* **Passage shown**
»»
Currently, there are three U.S. Food and Drug Administration (FDA)–approved PDE-5 inhibitors on the market: Viagra (sildenafil), Levitra (vardenafil), and Cialis (tadalafil). Although all three of these oral medications are PDE-5 inhibitors, they are not the same. No head-to-head comparison trials have been published. It appears, however, that all three agents are similar in efficacy, helping 60% to 70% of patients with erectile dysfunction.[21-23] However, comparisons of the efficacy of the PDE-5 inhibitors are complicated by the heterogeneity of the populations studied, the varied primary cancer therapies employed, different timing in measuring outcomes in the clinical trials, and variance in the endpoints used to determine efficacy. Furthermore, most of these trials were industry sponsored.

The major contraindications for use of a PDE-5 inhibitor are concurrent use of nitrates or the alpha-blockers terazosin (Hytrin) and doxazosin (Cardura). The major difference in the three approved inhibitors is that tadalafil has a considerably longer serum half-life, which provides both a larger window of opportunity and potential side effects.[21,22] There is far more research on the use of sildenafil than on the use of the other PDE-5 inhibitors in oncology patients, as it was approved in 1998; vardenafil and tadalafil were approved in 2003. Tadalafil was investigated in the treatment of erectile dysfunction following bilateral nerve-sparing radical retropubic prostatectomy. Results from this randomized, double-blind, placebo-controlled, multicenter study found that 71% of patients randomly assigned to receive tadalafil reported improved erections.[24] Vardenafil had been investigated in the treatment of erectile dysfunction after radical retropubic prostatectomy and following nerve-sparing radical prostatectomy.[25,26] In post–radical retropubic prostatectomy patients, the average intercourse success rate per patient receiving 20 mg of vardenafil was 74% in men with mild to moderate erectile dysfunction and 28% in men with severe erectile dysfunction, compared with 49% and 4% for placebo.[25] Patients receiving 10-mg and 20-mg doses of vardenafil following nerve-sparing radical prostatectomy reported significantly greater intercourse satisfaction, orgasmic function, and overall satisfaction rate with hardness on the International Index of Erectile Function (IIEF), compared with those receiving placebo.[26]

Therapies such as penile injections, vacuum devices, or intraurethral medication have extremely high dropout rates, and of men who seek help at clinics for erectile dysfunction, only about one third feel long-term satisfaction, despite trying a mean of two different treatment modalities.[27-30] For men who have a suboptimal response to oral therapies after radical retropubic prostatectomy, the use of combined intracorporal injection (ICI) and a PDE-5 inhibitor has been shown to improve erectile function. One retrospective study found that among men who experienced erectile dysfunction after nerve-sparing retropubic prostatectomy, 68% who combined ICI with either sildenafil or vardenafil reported improved erectile function. On follow-up, 36% of these patients used ICI therapy only intermittently, as they reportedly felt that this was adequate for good results.[31]

Rates of long-term satisfaction are superior for penile prosthesis surgery,[32-34] but with less invasive and permanent treatments available, fewer men choose this treatment modality, particularly after undergoing intensive cancer therapy.[35] The role of the man’s partner in prompting him to try a treatment or to keep on using it is also poorly understood. When erectile functioning is impaired, counseling should initially focus on obtaining sexual pleasure and satisfaction without erections or intercourse. For men with postsurgical erectile dysfunction, there is the possibility for improved function over time as nerves may potentially regenerate for up to 2.5 years after surgery.[6] Providers should educate patients that opting to use no medical intervention to restore erections is also a valid choice. Comprehensive reviews of the current management of erectile dysfunction are available.[36-40] Also, several authors [37,41,42] provide further discussion on the management of inhibited sexual desire and other male sexual dysfunctions.
««
* **Exercises**
**A.** In the erectile dysfunction passage, copy the text starting with "Currently, there are" and going on through "were industry sponsored.".
**B.** According to the erectile dysfunction passage, in what year was sildenafil approved?
**C.** Translate this sentence from the erectile dysfunction passage into Spanish: "Providers should educate patients that opting to use no medical intervention to restore erections is also a valid choice."

* **The data**
»»
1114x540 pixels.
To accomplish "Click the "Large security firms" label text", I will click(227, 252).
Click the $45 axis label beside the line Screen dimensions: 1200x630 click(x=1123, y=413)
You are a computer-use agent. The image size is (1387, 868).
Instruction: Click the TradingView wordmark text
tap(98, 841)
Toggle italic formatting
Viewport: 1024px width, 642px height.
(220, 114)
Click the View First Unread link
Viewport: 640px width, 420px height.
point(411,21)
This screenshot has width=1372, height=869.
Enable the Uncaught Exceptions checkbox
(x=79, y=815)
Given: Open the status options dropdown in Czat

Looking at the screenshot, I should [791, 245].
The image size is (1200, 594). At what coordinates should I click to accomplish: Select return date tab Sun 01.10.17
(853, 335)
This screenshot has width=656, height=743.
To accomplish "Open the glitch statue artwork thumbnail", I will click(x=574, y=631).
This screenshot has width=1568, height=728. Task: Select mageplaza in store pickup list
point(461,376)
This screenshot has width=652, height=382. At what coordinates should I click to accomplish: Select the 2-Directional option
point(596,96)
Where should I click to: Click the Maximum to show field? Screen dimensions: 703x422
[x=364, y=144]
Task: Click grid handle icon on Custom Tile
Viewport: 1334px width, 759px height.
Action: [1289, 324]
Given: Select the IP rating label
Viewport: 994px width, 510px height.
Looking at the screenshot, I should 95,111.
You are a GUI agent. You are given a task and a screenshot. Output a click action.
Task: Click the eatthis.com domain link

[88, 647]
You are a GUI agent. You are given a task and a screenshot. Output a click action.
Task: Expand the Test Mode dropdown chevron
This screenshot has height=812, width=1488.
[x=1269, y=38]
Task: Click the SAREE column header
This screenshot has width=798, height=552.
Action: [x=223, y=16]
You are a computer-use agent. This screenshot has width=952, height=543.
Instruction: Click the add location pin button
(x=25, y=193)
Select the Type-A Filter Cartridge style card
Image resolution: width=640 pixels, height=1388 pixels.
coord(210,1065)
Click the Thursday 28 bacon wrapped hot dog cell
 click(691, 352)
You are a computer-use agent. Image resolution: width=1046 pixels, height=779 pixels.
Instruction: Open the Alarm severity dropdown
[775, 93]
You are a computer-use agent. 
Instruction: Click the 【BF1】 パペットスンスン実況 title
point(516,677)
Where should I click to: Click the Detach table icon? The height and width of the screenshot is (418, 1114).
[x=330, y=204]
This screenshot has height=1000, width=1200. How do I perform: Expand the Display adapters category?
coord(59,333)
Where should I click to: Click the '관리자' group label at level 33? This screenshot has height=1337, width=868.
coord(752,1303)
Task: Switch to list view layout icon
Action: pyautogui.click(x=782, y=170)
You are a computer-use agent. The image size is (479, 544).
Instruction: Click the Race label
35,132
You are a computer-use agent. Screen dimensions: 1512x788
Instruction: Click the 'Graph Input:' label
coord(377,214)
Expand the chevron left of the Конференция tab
««
* **Exercise responses**
**A.**
Currently, there are three U.S. Food and Drug Administration (FDA)–approved PDE-5 inhibitors on the market: Viagra (sildenafil), Levitra (vardenafil), and Cialis (tadalafil). Although all three of these oral medications are PDE-5 inhibitors, they are not the same. No head-to-head comparison trials have been published. It appears, however, that all three agents are similar in efficacy, helping 60% to 70% of patients with erectile dysfunction.[21-23] However, comparisons of the efficacy of the PDE-5 inhibitors are complicated by the heterogeneity of the populations studied, the varied primary cancer therapies employed, different timing in measuring outcomes in the clinical trials, and variance in the endpoints used to determine efficacy. Furthermore, most of these trials were industry sponsored.

**B.** 1998

**C.** Los profesionales de la salud deben informar a los pacientes de que optar por no usar ninguna intervención médica para restablecer las erecciones también es una opción válida.